Namun, sebagaimana sebuah bahasa yang juga mengenal konteks dan waktu, agar menarik gaya komunikasi juga harus mengikuti selera masyarakat yang selalu mengalami perubahan dari konteks waktu ke waktu. Termasuk gaya dalam komunikasi politik.

Dulu, Presiden Soekarno dikenal sebagai orator ulung. Sebagai orator, Bung Karno tidak pernah mengalami kekeringan kata dan istilah. Gaya bicaranya yang berapi-api, mampu membangkitkan gairah orang untuk datang dan mendengarkan. Banyak orang seringkali datang dari tempat yang jauh hanya sekadar untuk mendengar Bung Karno pidato. Mereka datang ke alun-alun bukan untuk menerima ajarannya, tetapi semata-mata karena gaya retorika Bung Karno yang memukau (Hendra Kusuma, 2008: 78).

Namun, dalam konteks sekarang, orang yang menggunakan gaya bicara mirip-mirip Bung Karno, bisa jadi tampak aneh dan tidak menarik bagi masyarakat. Begitu juga pada zaman Orde Baru, kita sering menyaksikan para pejabat yang meniru gaya bicara Soeharto yang selalu menggunakan kata ”ken” pada kata kerja yang berakhiran ”kan”. Tetapi setelah reformasi dan Soeharto tumbang, para pejabat tinggi negara yang masih menirukan gaya bicara (dialek) Soeharto makin menyusut kuantitasnya. Mungkin mereka takut atau khawatir dicap sebagai antek Soeharto jika masih melafalkan akhiran ”ken”.

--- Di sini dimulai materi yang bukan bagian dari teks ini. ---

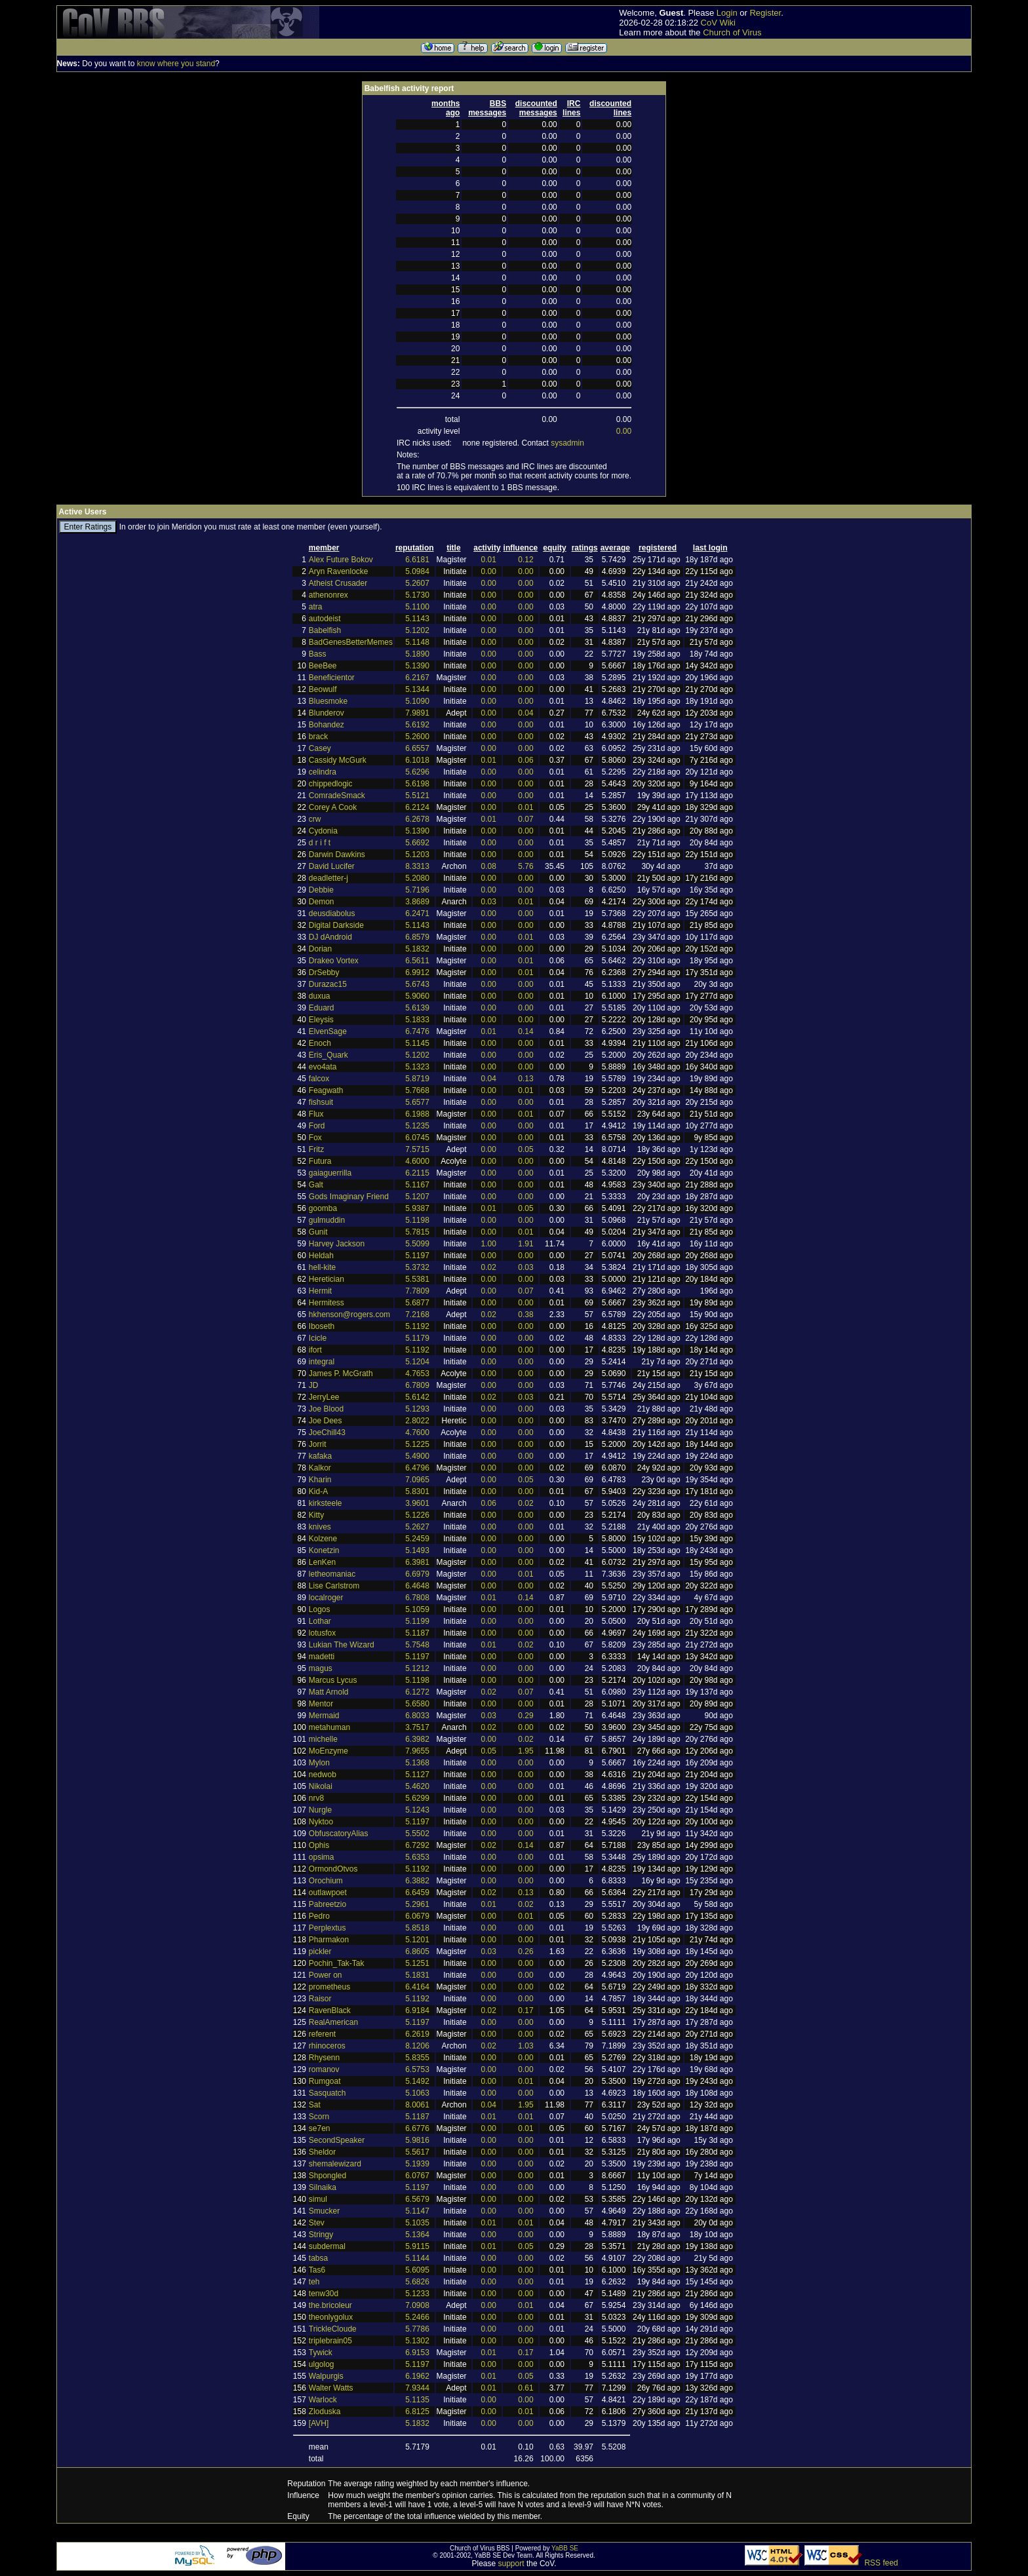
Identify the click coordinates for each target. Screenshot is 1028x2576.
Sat (315, 2104)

Secara teoretik, Edward T. Hall (dalam Deddy Mulyana, 2005: 129-156), dalam konteks budaya menyebut gaya komunikasi dapat dibedakan ke dalam bentuk gaya komunikasi konteks tinggi dan gaya komunikasi konteks rendah. Gaya bicara dalam komunikasi konteks tinggi ini, orang lebih suka berbicara secara implisit, tidak langsung, dan suka basa-basi. Salah satu tujuannya, untuk memelihara keselarasan kelompok dan tidak ingin berkonfrontasi. Dengan kata lain, agar tidak mudah menyinggung perasaan orang lain. Komunikasi budaya konteks tinggi, cenderung lebih tertutup dan mudah curiga terhadap pendatang baru atau orang asing.

Semantara gaya komunikasi dalam konteks rendah, biasanya digunakan oleh orang-orang yang memiliki pola pikir linier. Bahasa yang digunakan langsung, lugas, dan tidak eksplisit. Komunikasi konteks rendah, cepat dan mudah berubah karena tidak mengikat kelompok.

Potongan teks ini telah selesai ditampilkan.